We left the window open during a match in October 2007 and a strange wind blew into the room.

Now we walk the forgotten byways of football with a lonely tread, searching for the beautiful, the bewildering, the haunting, and the absurd.

Contact Us

[contact-form 1 'Contact form 1']

Steven Gerrard’s Assault Charge Is Dropped Like Points at Wigan

The assault charge against Steven Gerrard was dropped during his court date this morning, meaning that he now faces only the comparatively minor charge of affray in connection with the DJ-bashing for which he is so widely and properly celebrated. I hadn’t paid much attention to the affray charge, partly because it seemed like a bit of insignificant punctuation added to the end of the assault charge (“assault occasioning actual bodily harm and affray”), and partly because I don’t really know what the word means, except that it presumably has some connection to “fray,” into one of which Steven Gerrard, numerous announcers have told me, is never behindhand in charging, so it also just seemed descriptive, as if you’d said, “Peter Crouch has been charged with diabolical computer hacking with the intent to take over the CIA and atallness.”

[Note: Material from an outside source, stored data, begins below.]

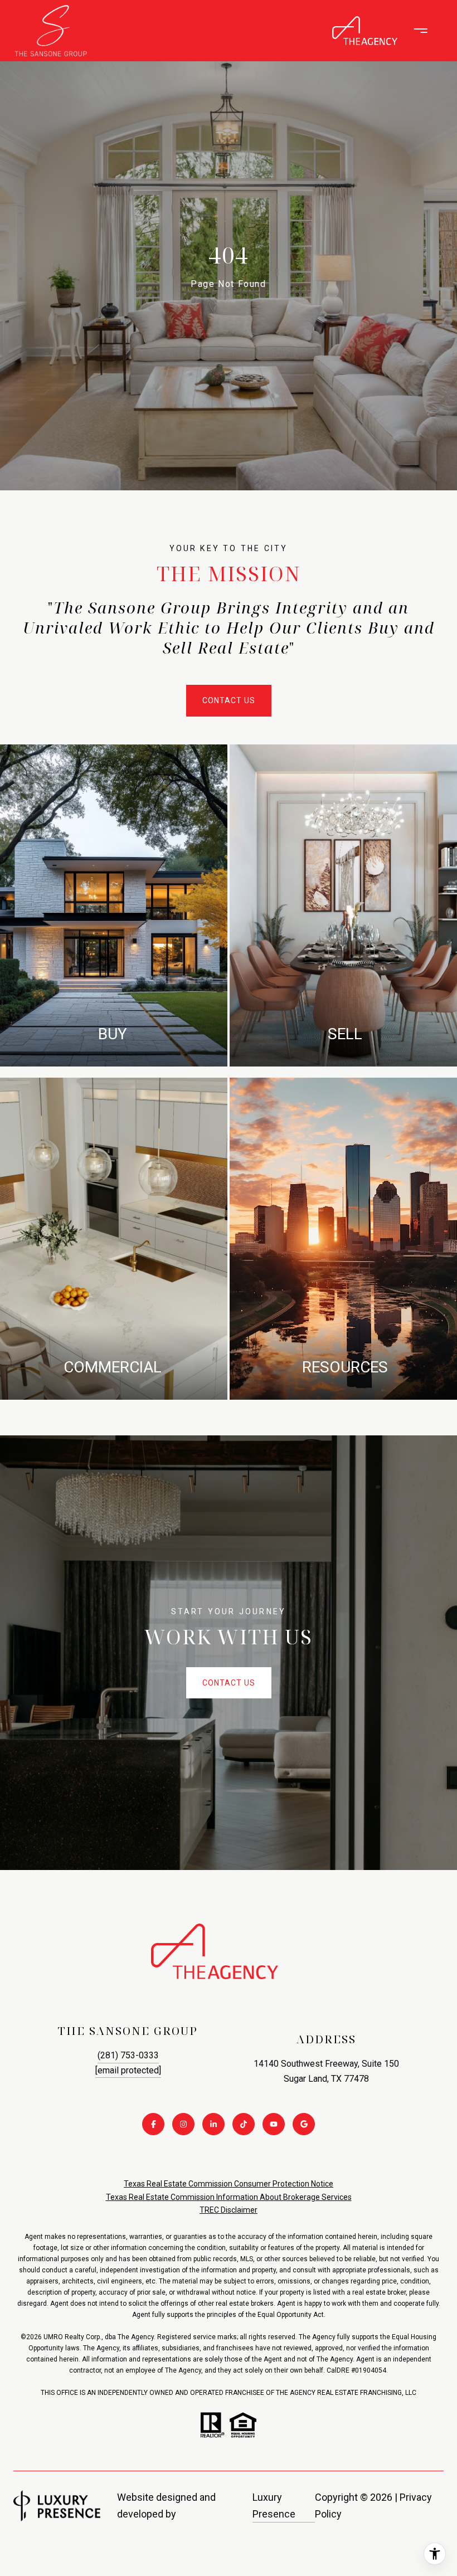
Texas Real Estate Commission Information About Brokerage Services (229, 2197)
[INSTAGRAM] (183, 2124)
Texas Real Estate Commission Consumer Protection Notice (228, 2183)
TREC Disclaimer (228, 2209)
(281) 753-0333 (128, 2055)
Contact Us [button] (228, 700)
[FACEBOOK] (153, 2124)
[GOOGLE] (304, 2124)
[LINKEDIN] (213, 2124)
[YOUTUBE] (273, 2124)
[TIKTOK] (243, 2124)
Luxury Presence (273, 2505)
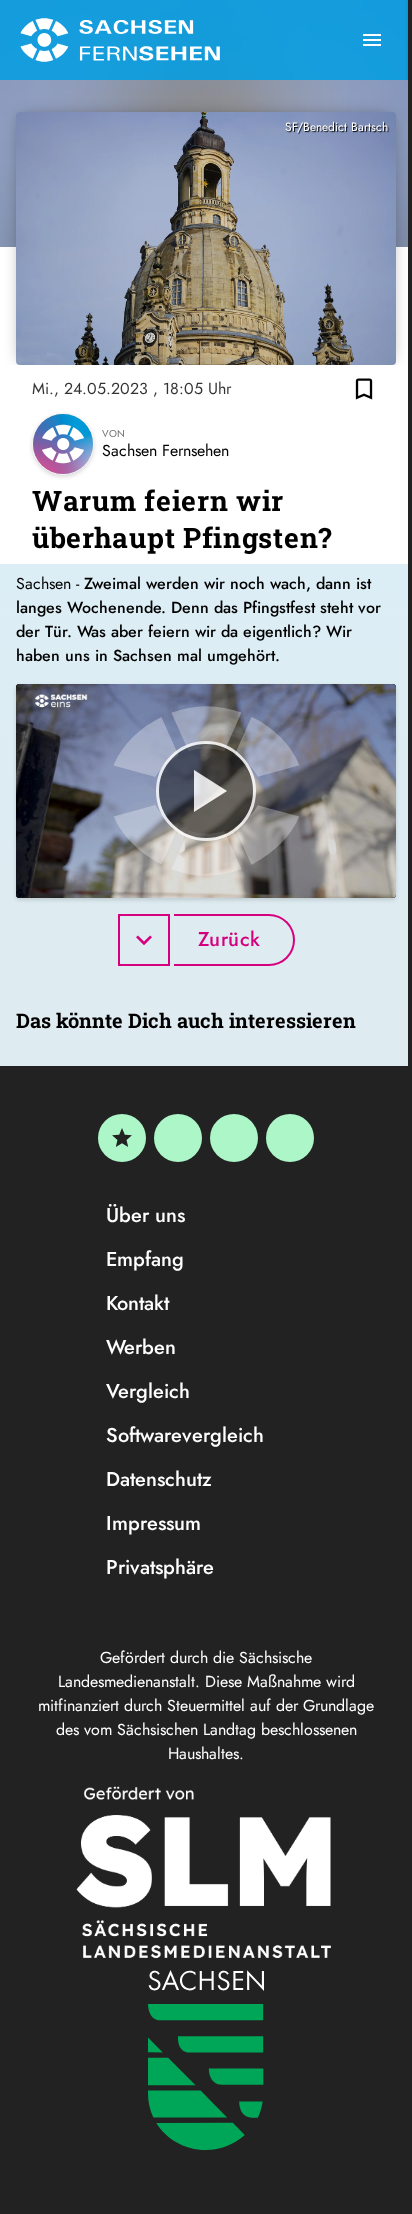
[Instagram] (234, 1138)
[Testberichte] (122, 1138)
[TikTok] (290, 1138)
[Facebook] (178, 1138)
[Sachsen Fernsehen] (120, 40)
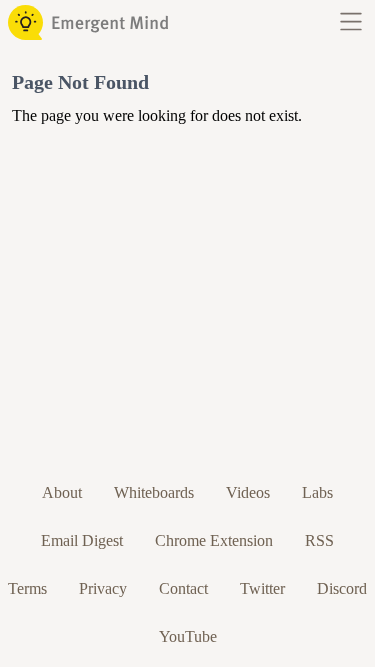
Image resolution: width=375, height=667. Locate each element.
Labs (317, 492)
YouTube (188, 636)
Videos (248, 492)
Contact (183, 588)
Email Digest (82, 540)
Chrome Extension (214, 540)
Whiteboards (154, 492)
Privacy (103, 588)
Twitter (262, 588)
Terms (27, 588)
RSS (319, 540)
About (62, 492)
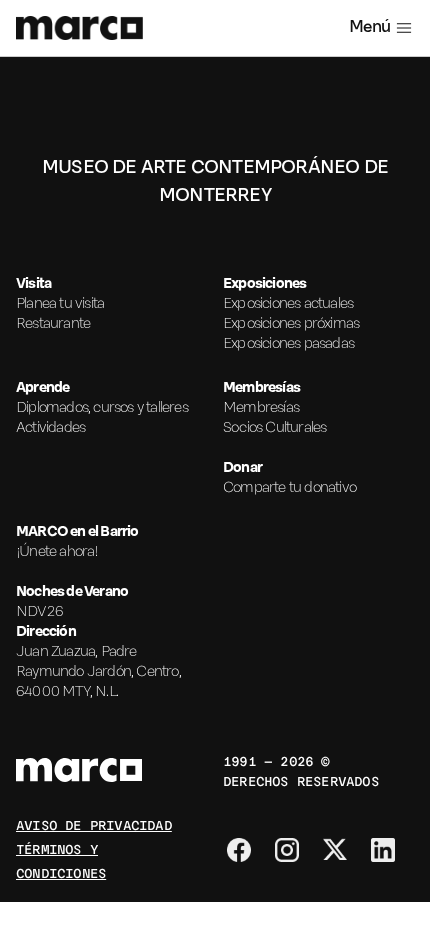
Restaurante (53, 324)
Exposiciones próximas (291, 324)
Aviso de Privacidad (94, 824)
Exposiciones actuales (288, 304)
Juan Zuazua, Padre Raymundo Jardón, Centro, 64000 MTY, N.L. (98, 672)
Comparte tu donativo (289, 488)
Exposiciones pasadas (288, 344)
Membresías (261, 408)
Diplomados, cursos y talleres (102, 408)
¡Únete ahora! (57, 552)
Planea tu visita (60, 304)
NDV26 (39, 612)
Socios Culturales (274, 428)
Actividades (50, 428)
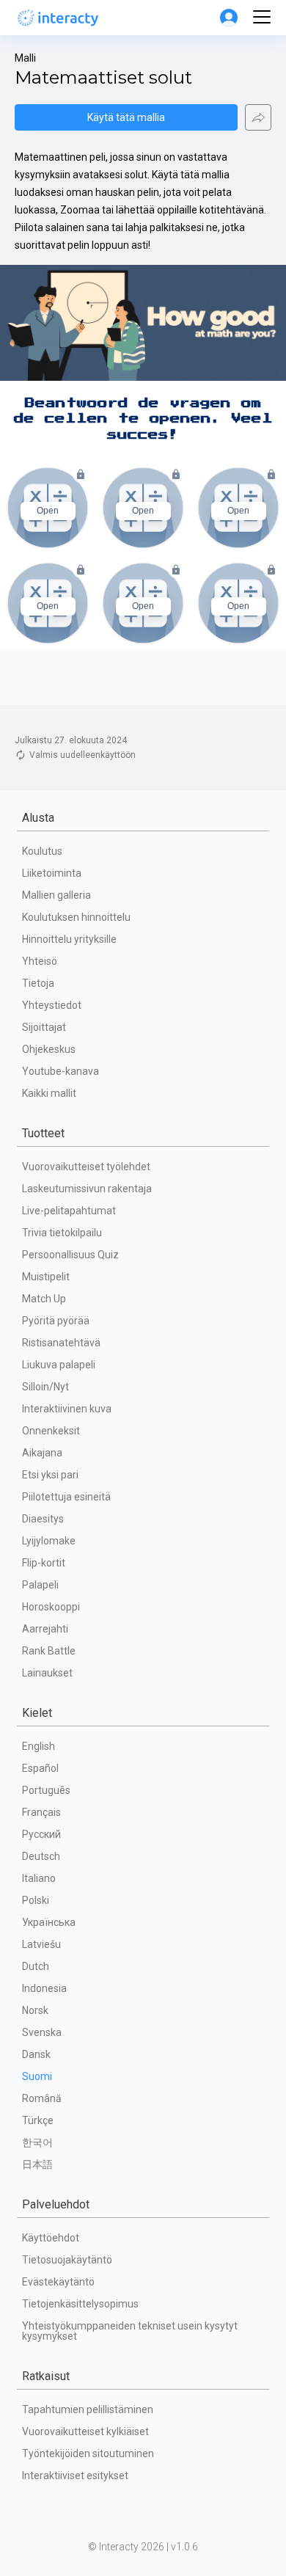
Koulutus (42, 851)
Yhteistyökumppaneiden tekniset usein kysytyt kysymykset (131, 2331)
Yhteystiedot (51, 1005)
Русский (41, 1834)
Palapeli (40, 1585)
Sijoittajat (44, 1027)
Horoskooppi (51, 1607)
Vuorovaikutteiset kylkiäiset (85, 2431)
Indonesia (44, 1988)
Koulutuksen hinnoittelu (76, 917)
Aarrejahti (45, 1629)
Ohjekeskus (49, 1049)
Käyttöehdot (50, 2238)
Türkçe (38, 2120)
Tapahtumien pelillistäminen (87, 2409)
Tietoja (38, 983)
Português (46, 1790)
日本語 (37, 2164)
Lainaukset (47, 1673)
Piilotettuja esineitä (66, 1497)
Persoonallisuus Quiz (70, 1254)
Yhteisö (39, 961)
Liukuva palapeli (58, 1365)
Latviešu (41, 1944)
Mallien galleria (56, 895)
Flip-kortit (43, 1563)
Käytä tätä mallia (126, 117)
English (38, 1746)
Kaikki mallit (49, 1093)
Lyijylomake (49, 1541)
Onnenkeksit (51, 1431)
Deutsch (41, 1856)
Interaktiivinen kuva (66, 1409)
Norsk (35, 2010)
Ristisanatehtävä (61, 1343)
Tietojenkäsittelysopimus (80, 2304)
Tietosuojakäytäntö (67, 2260)
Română (42, 2098)
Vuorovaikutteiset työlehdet (86, 1166)
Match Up (44, 1299)
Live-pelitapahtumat (69, 1210)
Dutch (35, 1966)
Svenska (42, 2032)
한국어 (37, 2142)
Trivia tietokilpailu (62, 1232)
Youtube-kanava (60, 1071)
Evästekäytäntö (58, 2282)
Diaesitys (43, 1519)
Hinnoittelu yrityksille (69, 939)
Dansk (36, 2054)
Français (41, 1812)
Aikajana (42, 1453)
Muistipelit (46, 1276)
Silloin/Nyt (45, 1387)
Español (40, 1768)
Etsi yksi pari (50, 1475)
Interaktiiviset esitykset (75, 2475)
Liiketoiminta (51, 873)
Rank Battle (49, 1651)
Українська (49, 1922)
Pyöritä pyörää (55, 1321)
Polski (35, 1900)
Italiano (39, 1878)
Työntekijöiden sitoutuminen (88, 2453)
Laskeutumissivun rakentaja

Now, however, I’ve been doing some concentrated research in the hope of answering the question, “How is it possible to affray a beer mug into someone’s face?”, and my findings are quite intriguing. According to the Public Order Act 1986 s.3, and also Wikipedia, a person is guilty of affray if

a person uses or threatens unlawful violence towards another and the person’s conduct is such as would cause a person of reasonable firmness present at the scene to fear for his personal safety.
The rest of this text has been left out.